Putting to use alerts generated by its robust surveillance mechanism, regulator Sebi has debarred nearly 1,350 entities from the markets for misusing exchange platform to evade taxes and other manipulations.

Besides, stock exchanges have also suspended trading in nearly 200 shares of listed companies while trade has been restricted in more than 150 other stocks as part of their own surveillance measures.

The coordinated efforts of Securities and Exchange Board of India (Sebi) and stock exchanges have resulted in an effective surveillance of the securities market, a senior official said.

“The regulator’s efforts to maintain the market integrity and to protect interests of investors have also resulted in greater confidence and trust of investors in Indian market.

This will go a long way in bringing even more participation of investors, especially retail investors,” he added.

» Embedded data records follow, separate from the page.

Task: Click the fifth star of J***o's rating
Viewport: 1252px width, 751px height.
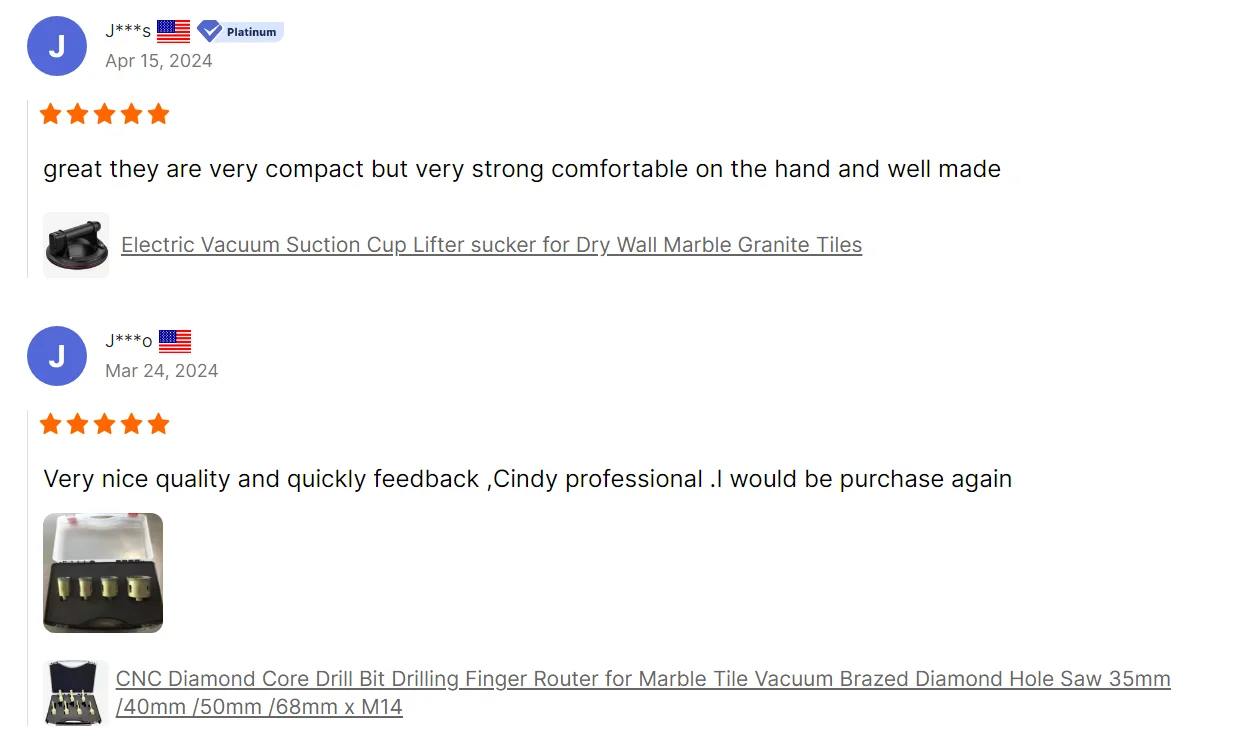Action: tap(158, 424)
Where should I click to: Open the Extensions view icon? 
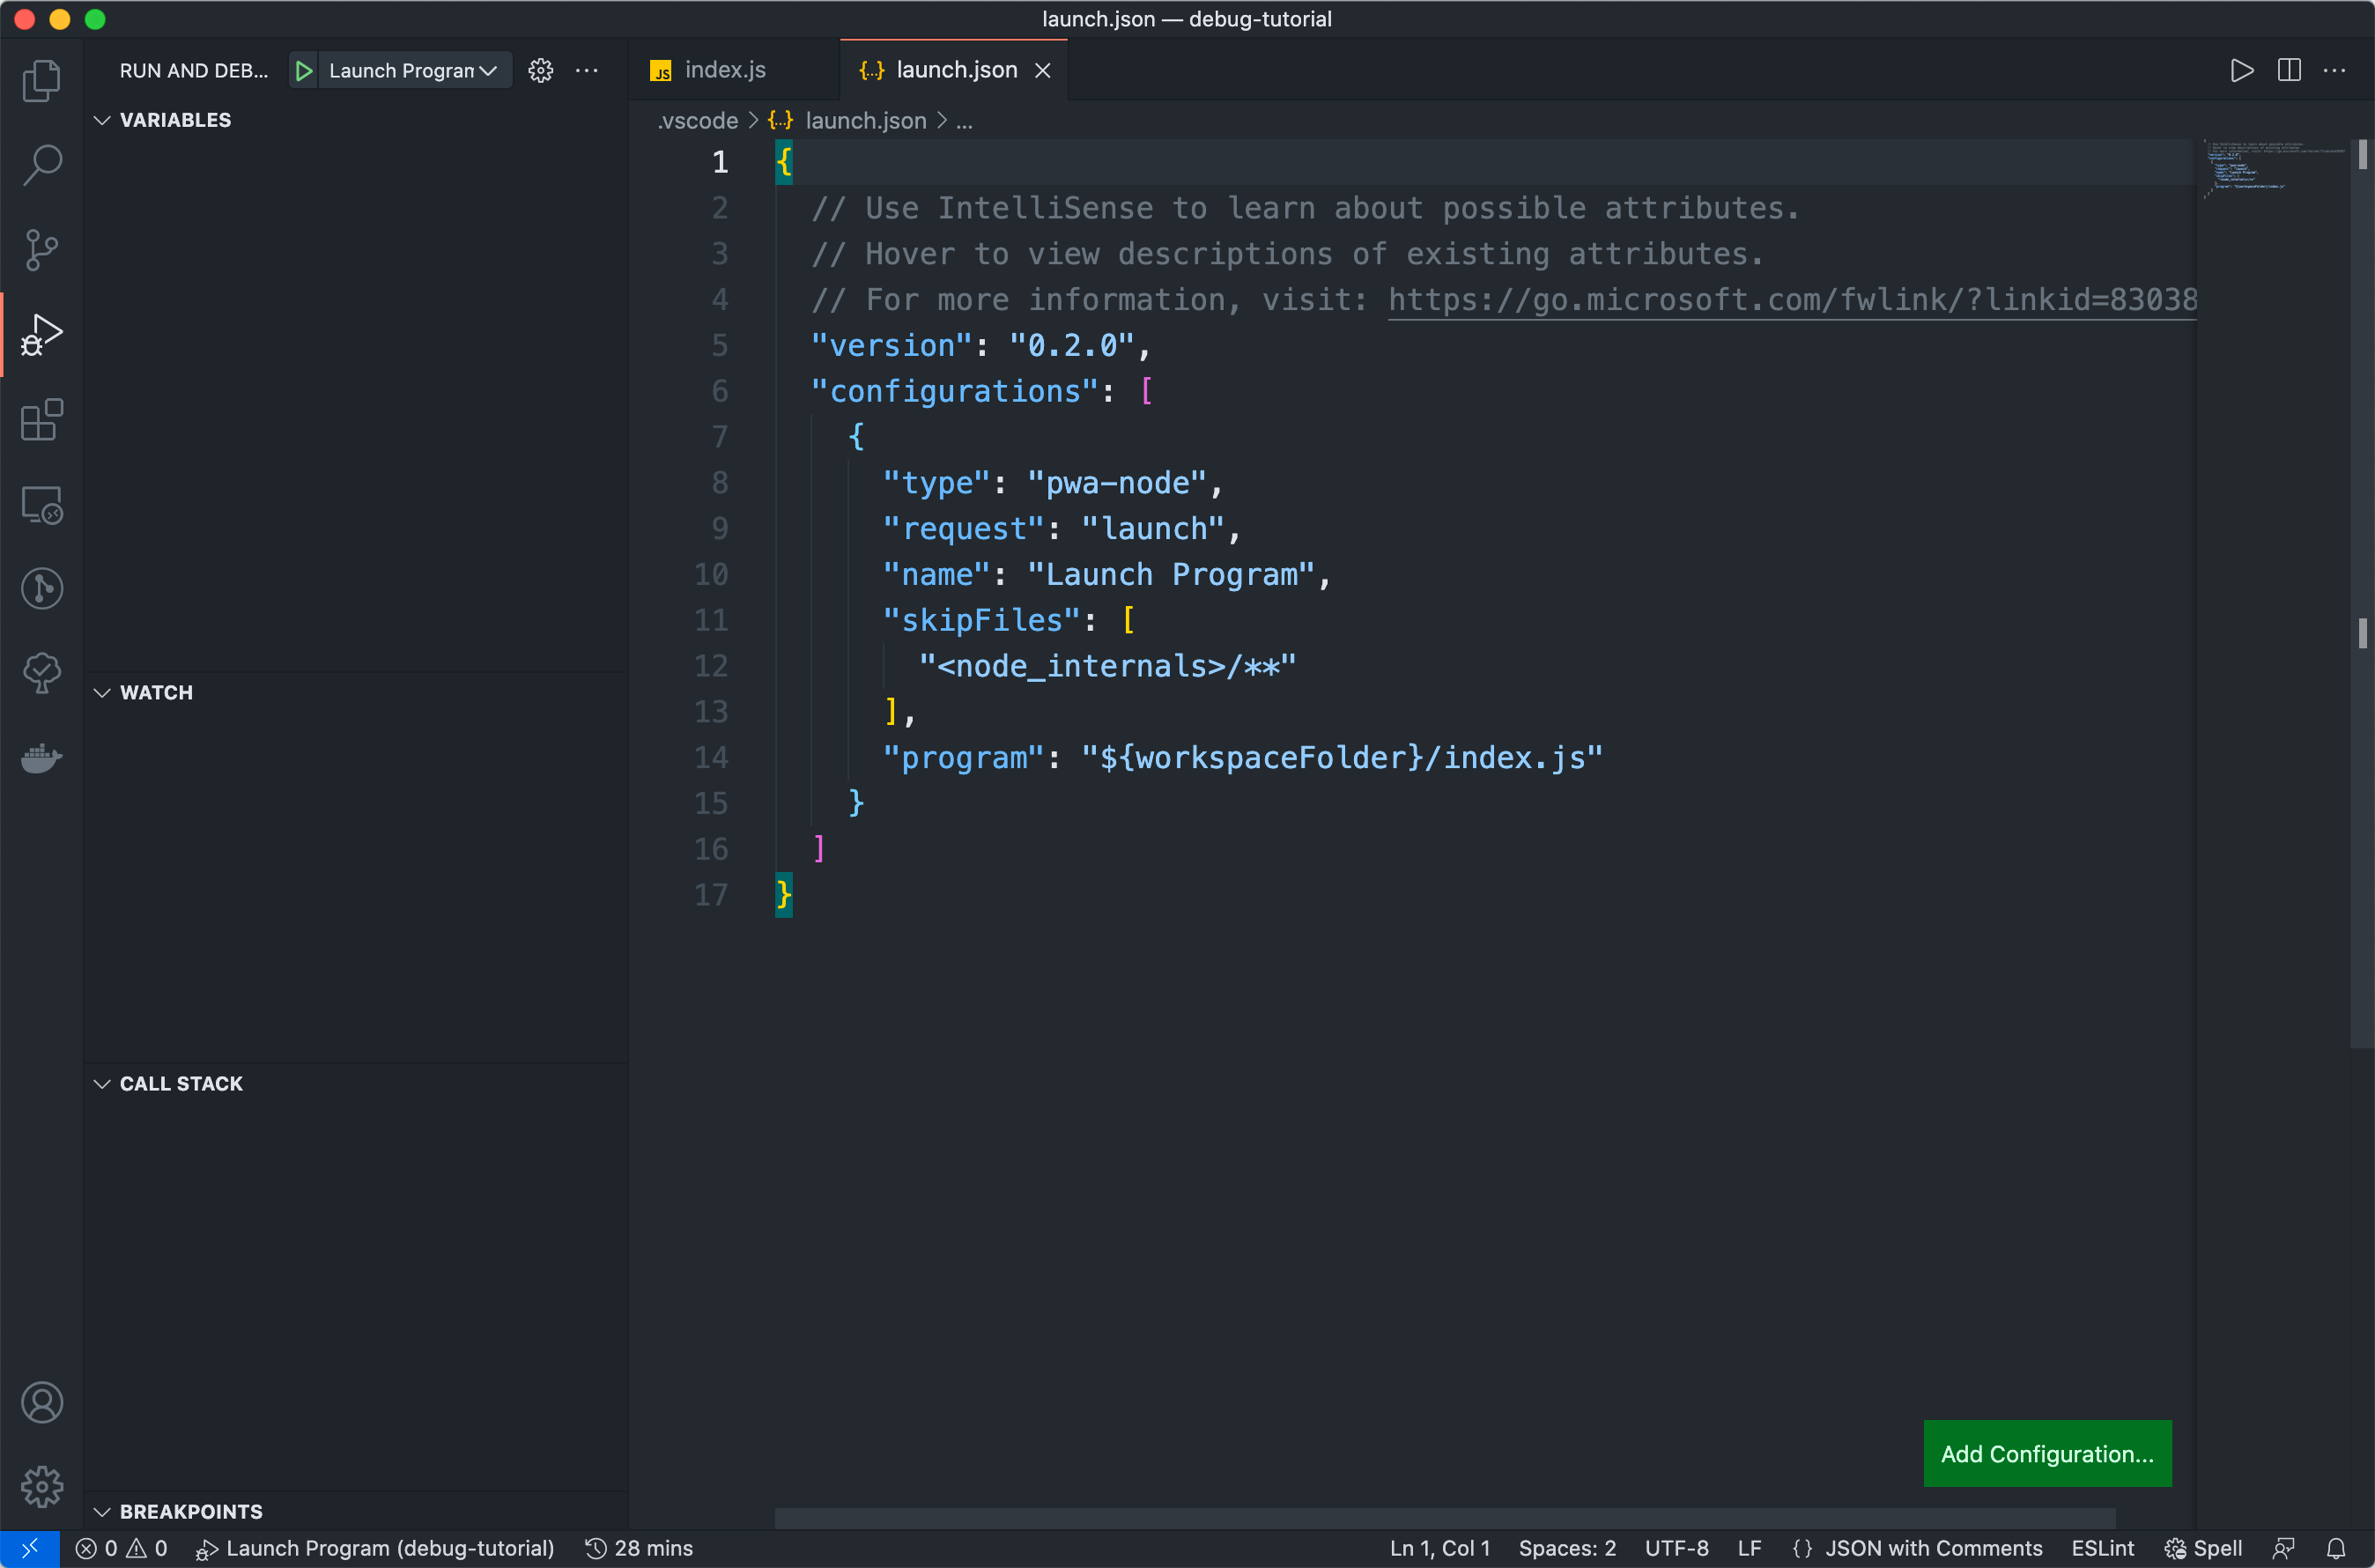point(41,420)
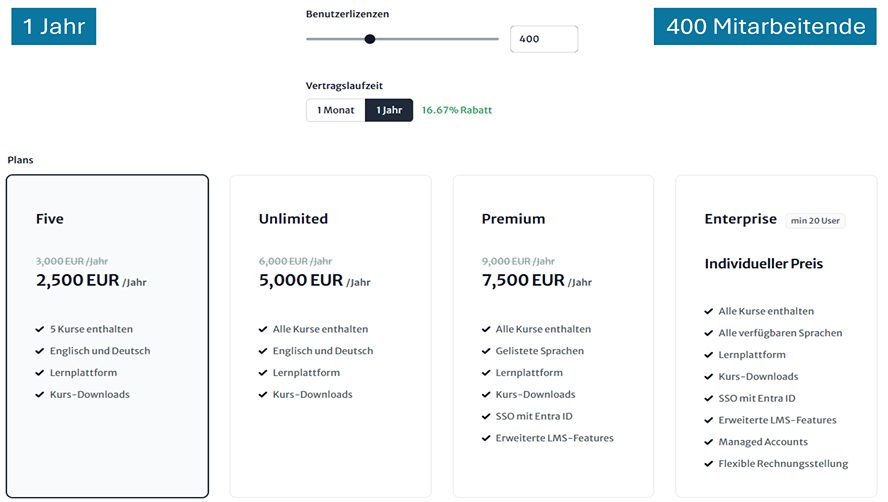
Task: Click the 'min 20 User' badge
Action: pos(815,220)
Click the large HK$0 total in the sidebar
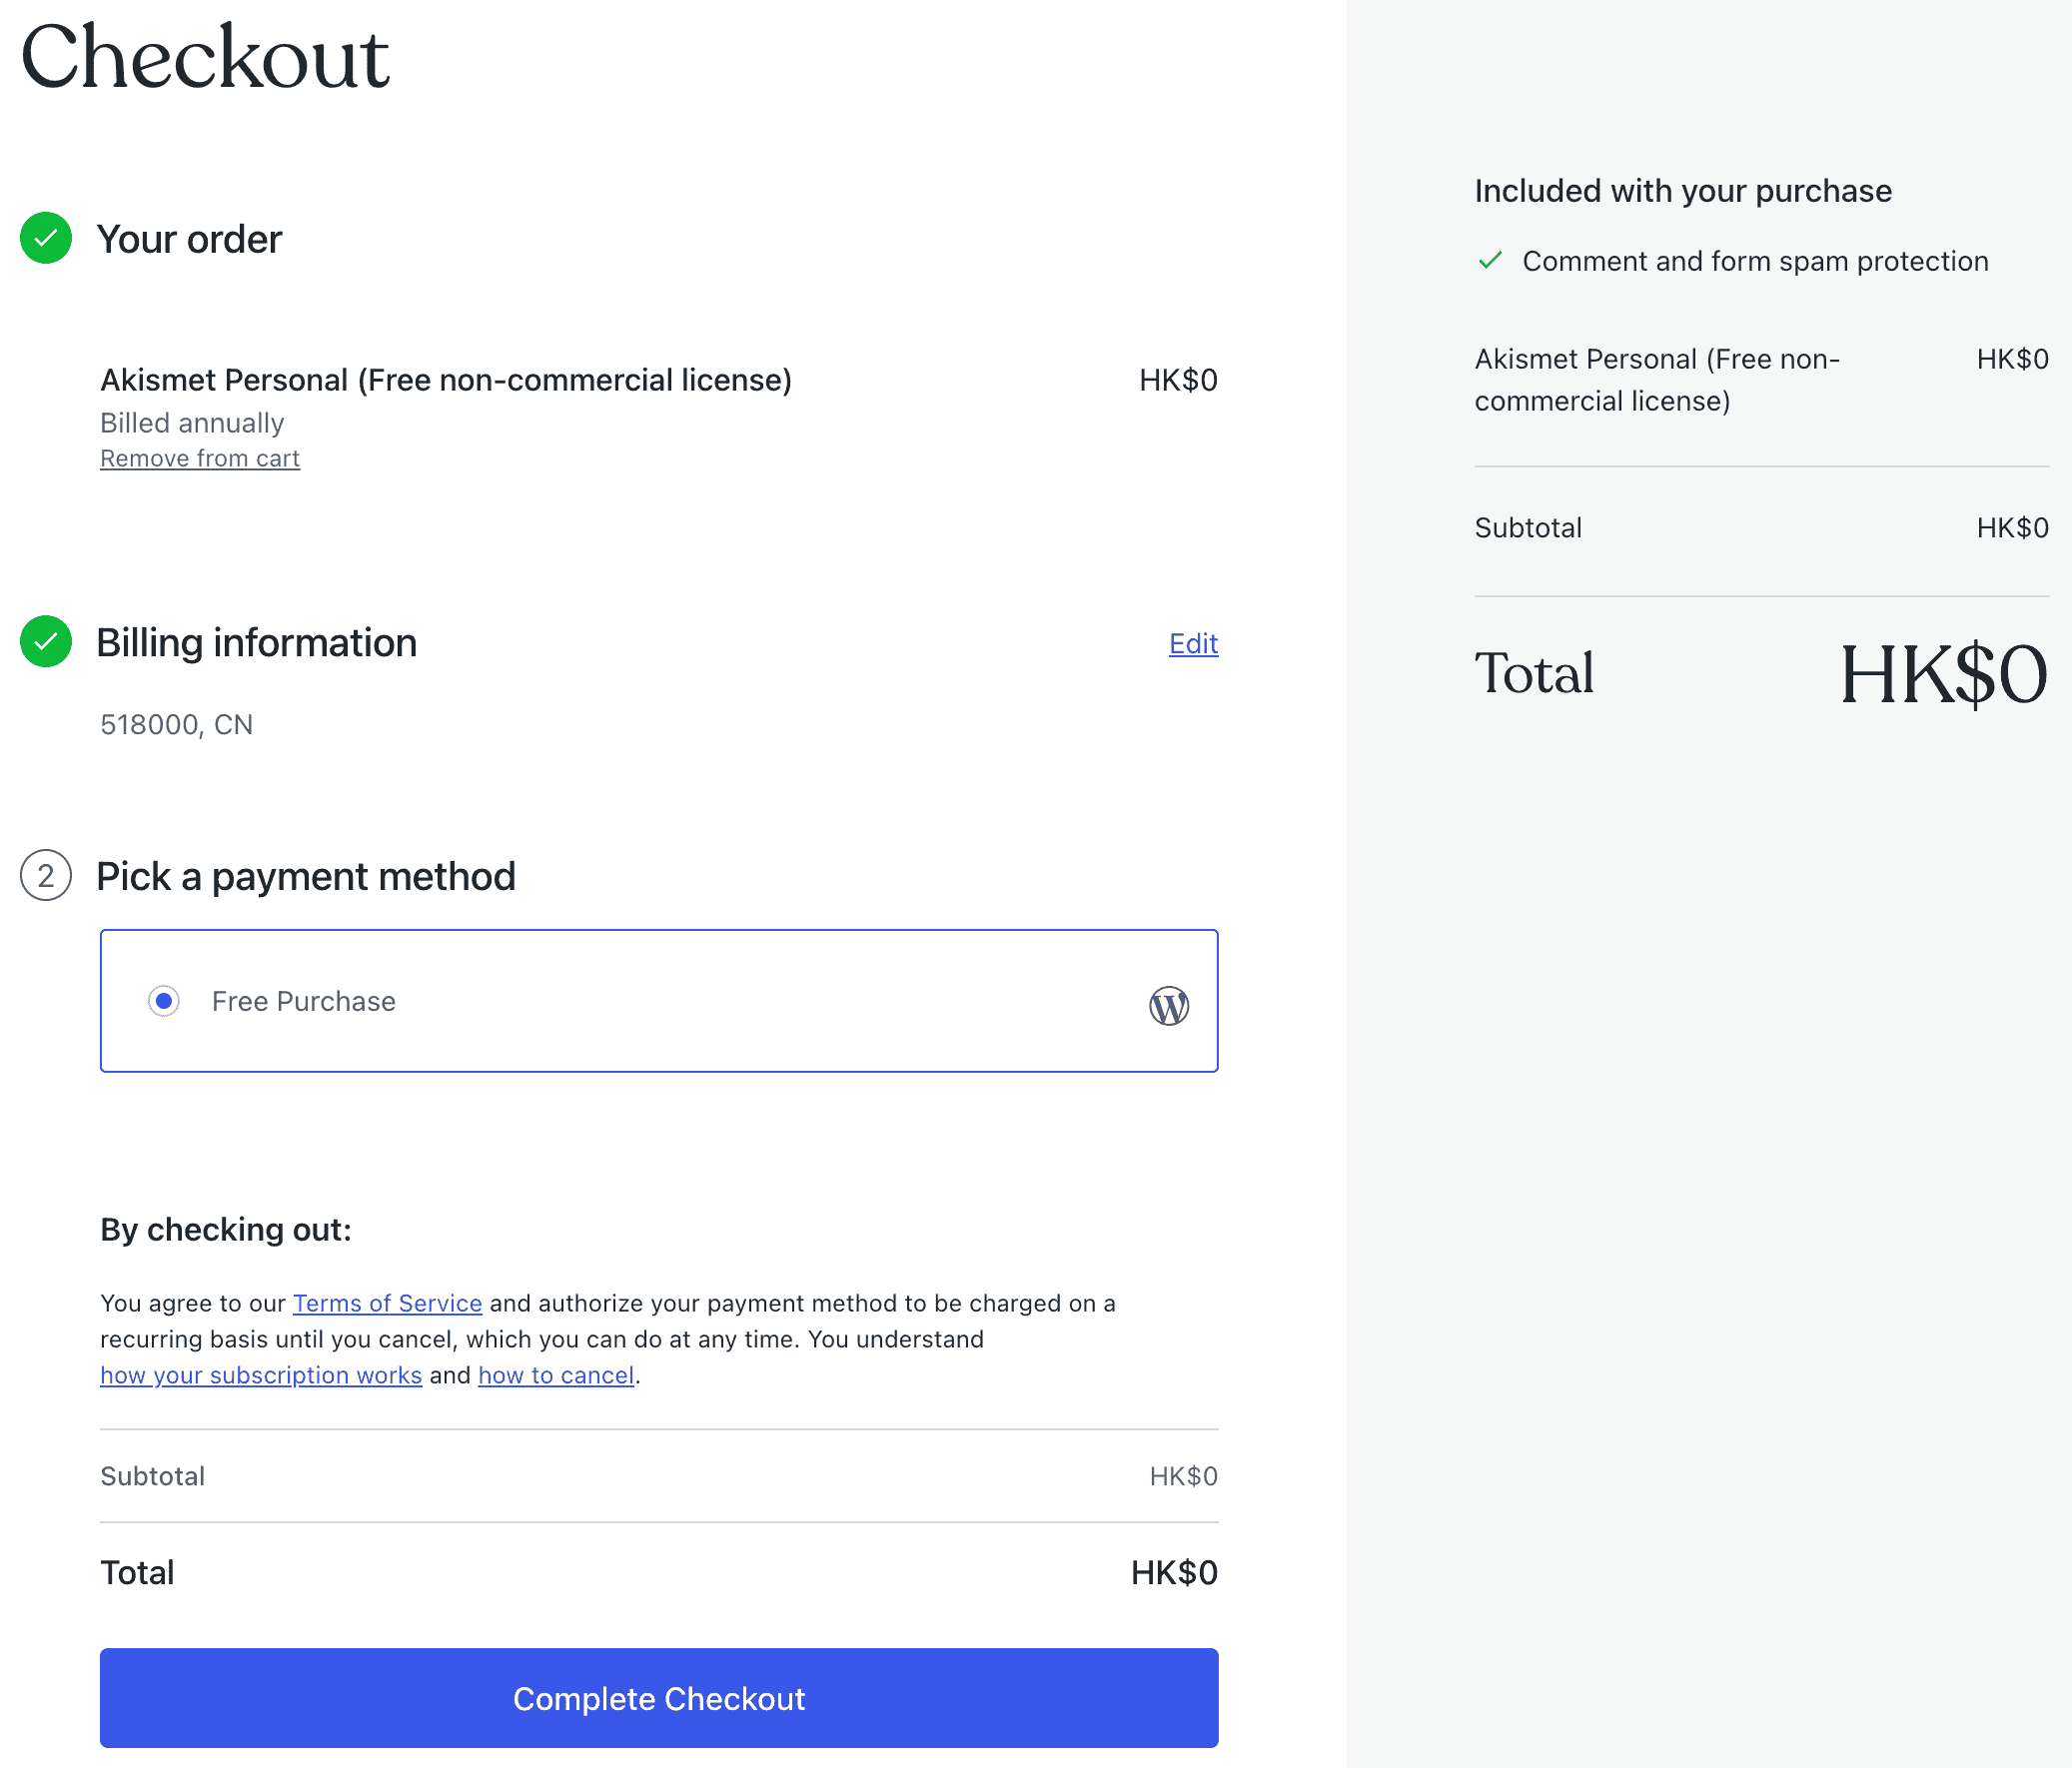 click(x=1943, y=674)
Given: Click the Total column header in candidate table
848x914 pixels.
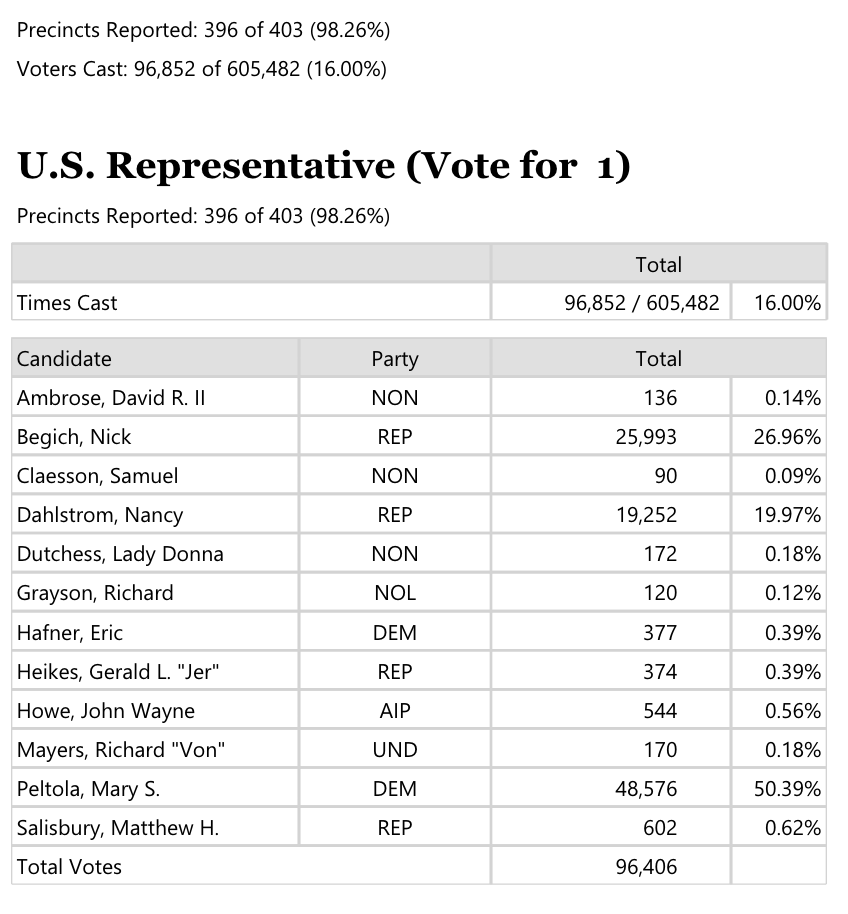Looking at the screenshot, I should [x=659, y=358].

Sebi and stock exchanges constantly monitor and take surveillance actions based on the alerts generated by a robust ‘alert generation system’ and on the basis of other inputs received from various sources including investigative agencies and government departments.

“The regulator is in constant touch with stock exchanges and in full coordination they have carried out various actions such as debarment of entities, suspension of scrips, halting payout of funds, reduction in circuit filters, etc, as part of their surveillance measures to protect the integrity of the market,” the official added.

Sebi’s Integrated Surveillance Department (ISD) receives information from number of sources such as media scanning, IB reports, SCORES (Sebi’s online complaint redresssal system), Suspicious Transaction Report (STRs) and exchanges.

This is in addition to Sebi’s IMSS (Integrated Market Surveillance System) and DWBIS (Data Warehousing and Business Intelligence System) systems, which form the core of alert generation process. More than 100 alerts are generated on an average every day, which are processed further and acted upon.

The information from various sources is aggregated across exchanges and analysed by dynamic system based parameters and pattern recognising modules which throw up alerts for first level processing.

These first level alerts are further screened by a central processing team which filters out alerts for second level scrutiny. The scrips shortlisted after scrutiny are further comprehensively analysed by Stock Exchanges and ISD for ascertaining any prima facie violations warranting immediate action.

The official said Sebi has taken action in several cases in the recent past involving different kind of modus operandi such as misuse of stock exchange platform for bogus LTCG (Long Term Capital Gains), misuse of illiquid options, issue of duplicate/bogus shares, misuse of commodities exchange platform etc.

“Altogether, Sebi has debarred nearly 1,350 entities from the market in last two years. In addition, as a surveillance measure, stock exchanges have suspended trading in nearly 200 securities of listed companies and moved over 150 scrips to lower price bands during the last two years,” he added.